The Prophet recently penned a long LinkedIn post on The New Diligence Questions for SaaS in an “AI”-dominated world that, on a first read, makes it sound like diligence is going to get insanely difficult unless you’re backing AI (because, apparently, AI is going to replace everything and everyone).
The reality is that AI doesn’t really complicate the equation, especially if you already realized that a lot of software is becoming a commodity and making the right investment is all about focussing on what’s not commodity and then, when you find that subset of potential investments, which one of those is the most user friendly. And you can narrow down to a good potential investment pretty quick with just 3 short questions:
- What data is being captured, created, or curated?
- Tech replicates quickly, and easier to build now than ever.
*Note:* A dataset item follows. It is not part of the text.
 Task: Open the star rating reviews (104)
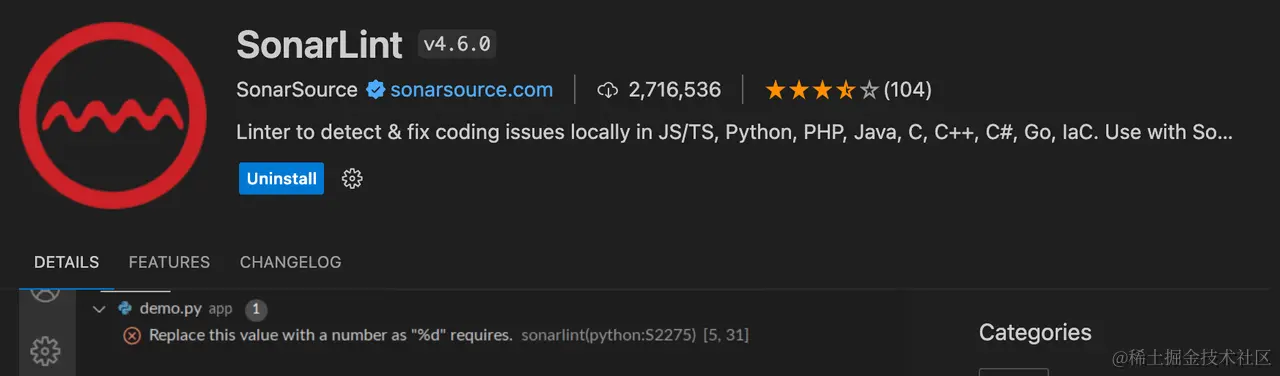tap(848, 90)
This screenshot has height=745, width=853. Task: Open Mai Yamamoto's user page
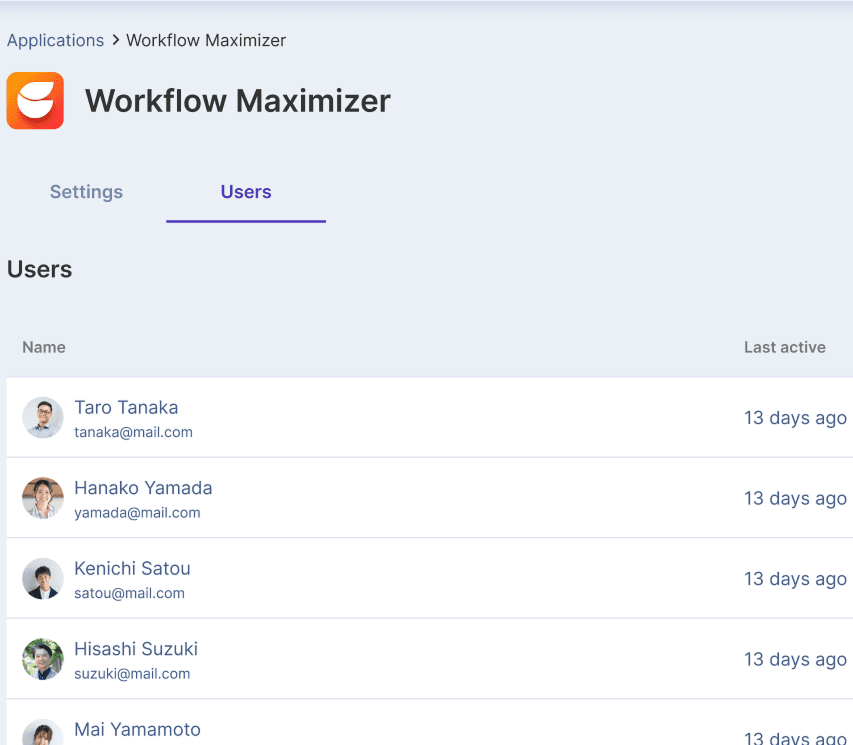pos(137,730)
But good data is scarcer and scarcer.
- What unique algorithmic capabilities does the platform possess that can’t be accomplished by today’s, and likely tomorrow’s, AI?
- Orchestration, workflow, NLP, et.? Sorry but that’s all pretty common place. We’ve had we-based middleware since a year after the world wide web was invented (and orchestration is just middleware 3.0), workflow for decades longer, NLP for decades (although LLMs now make it easier to use and more accessible), etc. You need to look for unique algorithmic capability that can’t be plug and play from open source components or learned by dumb AI (like advanced optimization, new types of mathematically sound predictive analytics algorithms, etc.)
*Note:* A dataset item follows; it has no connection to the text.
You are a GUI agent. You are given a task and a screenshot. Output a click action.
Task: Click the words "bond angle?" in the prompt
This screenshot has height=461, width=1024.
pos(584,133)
- Does the platform enable users, through Augmented Intelligence capabilities, to be 10X as productive as they would be without it?
- i.e. where data collection, processing, workflow, etc. etc. etc. can be fully automated, is it? does it employ NLP interfaces to the extent possible for non-technical users?
This is what defines winning software, not plugging in overhyped 3rd party LLMs and AI tech that is still, more-or-less, experimental, hallucinatory, and fundamentally flawed.
Once you have successfully answered these questions, chances are that there is nothing else super significant to answer about the tech (beyond the standard due diligence process, inc. security and privacy reviews where needed) and you can focus on the business and market questions. Does the market exist, and does the business have the right people, processes, and support to capture the market.
So, in other words, if the platform
- greatly increases productivity,
- does something AI can’t do, and
- captures, curates, or creates data — the most valuable commodity
The SaaS play has value, and you can move onto the business and market analysis.
The only real question will be how to define the market and the new market value in an age of (temporarily) overhyped AI / Agentic plays (when, as we have pointed out many times, it’s not new, just better) to determine its real valuation (when you are being flooded with nonsense).
And of course,
- beyond pure S2P,
- easy agentic co-worker interfaces, and
- plays well with “AI”,
as pointed out by The Prophet, will increase value, but that’s not the core of what you’re looking for.